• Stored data
■ ■ ■

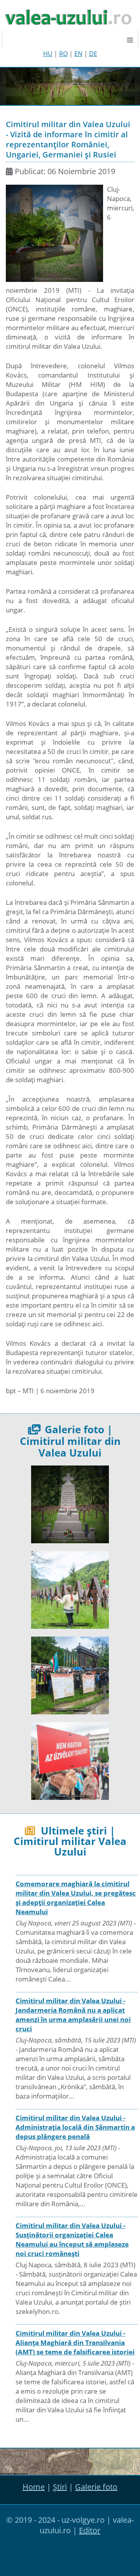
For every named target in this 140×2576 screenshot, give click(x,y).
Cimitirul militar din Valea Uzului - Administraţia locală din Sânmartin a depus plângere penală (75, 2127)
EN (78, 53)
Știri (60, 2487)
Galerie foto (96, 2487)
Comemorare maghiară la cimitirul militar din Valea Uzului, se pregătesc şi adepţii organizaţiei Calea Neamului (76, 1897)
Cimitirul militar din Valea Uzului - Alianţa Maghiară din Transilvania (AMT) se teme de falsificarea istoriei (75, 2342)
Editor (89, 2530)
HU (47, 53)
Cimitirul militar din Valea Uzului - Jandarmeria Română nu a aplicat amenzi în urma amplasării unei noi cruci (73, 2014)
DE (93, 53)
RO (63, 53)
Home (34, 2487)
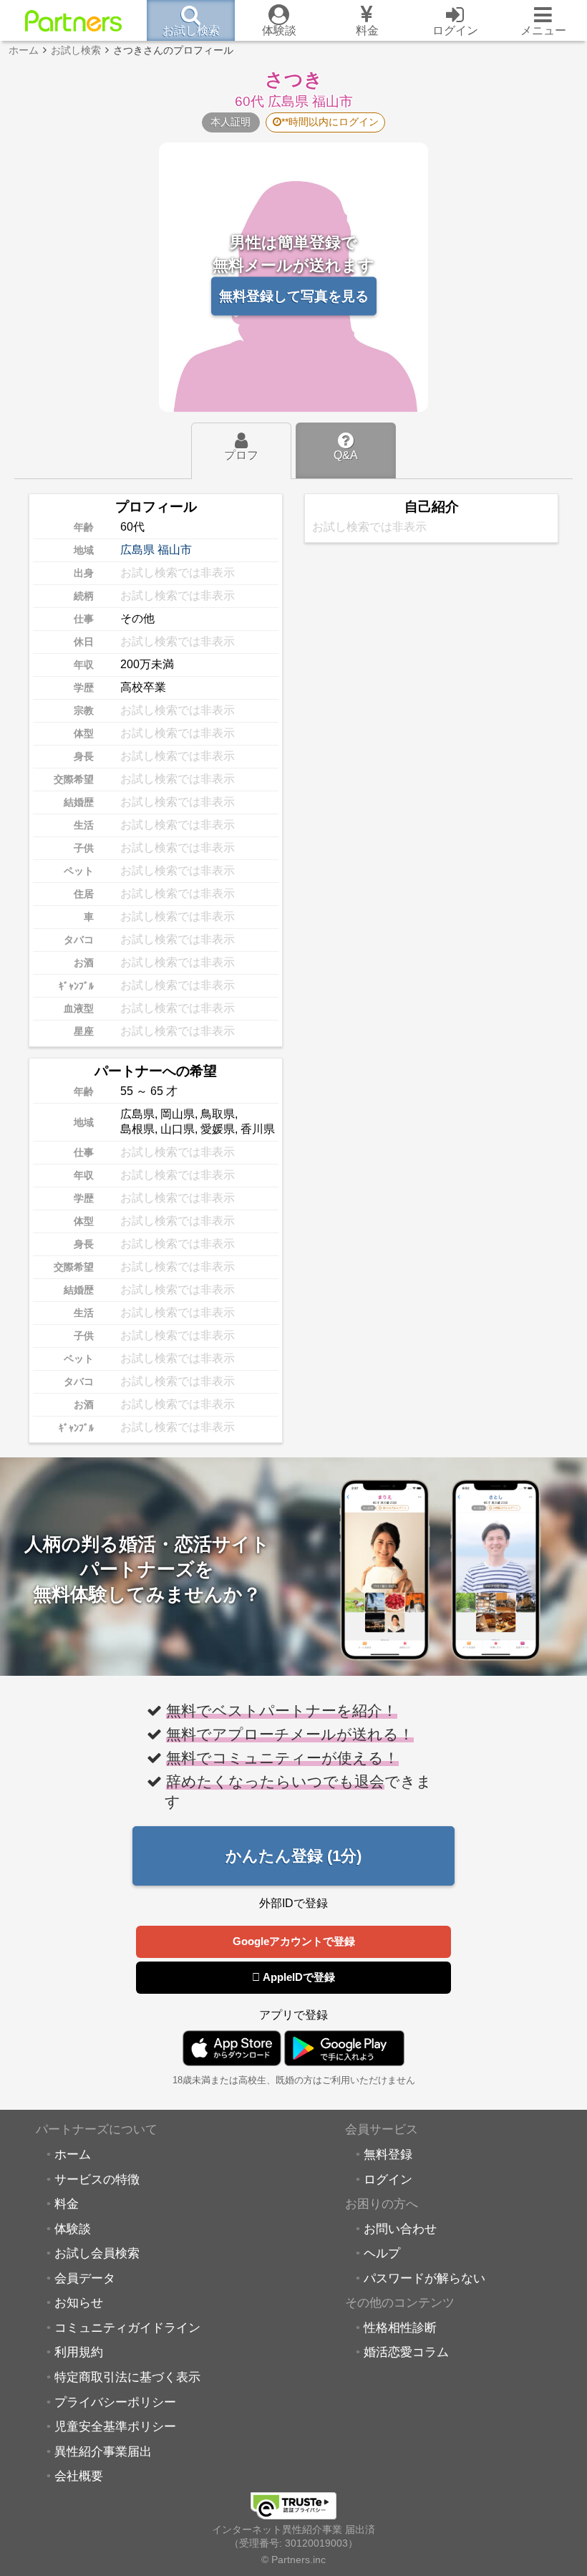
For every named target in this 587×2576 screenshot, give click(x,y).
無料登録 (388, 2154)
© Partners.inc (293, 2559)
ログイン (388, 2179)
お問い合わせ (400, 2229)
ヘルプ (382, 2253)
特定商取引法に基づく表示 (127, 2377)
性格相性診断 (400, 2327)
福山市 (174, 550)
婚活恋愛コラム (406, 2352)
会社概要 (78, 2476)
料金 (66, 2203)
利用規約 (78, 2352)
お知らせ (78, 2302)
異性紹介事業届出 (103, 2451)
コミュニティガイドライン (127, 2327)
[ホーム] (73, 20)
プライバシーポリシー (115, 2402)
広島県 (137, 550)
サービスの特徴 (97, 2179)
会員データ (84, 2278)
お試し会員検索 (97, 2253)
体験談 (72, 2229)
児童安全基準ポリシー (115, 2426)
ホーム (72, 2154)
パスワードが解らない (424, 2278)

■ ■ ■

• Required action
Starting with the line that holds "Comemorare maghiară la" and ending with the line that holds "HU (47, 53)", retype every line in the data above exactly, and nothing else.

• Problem solution
Comemorare maghiară la cimitirul militar din Valea Uzului, se pregătesc şi adepţii organizaţiei Calea Neamului (76, 1897)
Cimitirul militar din Valea Uzului - Alianţa Maghiară din Transilvania (AMT) se teme de falsificarea istoriei (75, 2342)
Editor (89, 2530)
HU (47, 53)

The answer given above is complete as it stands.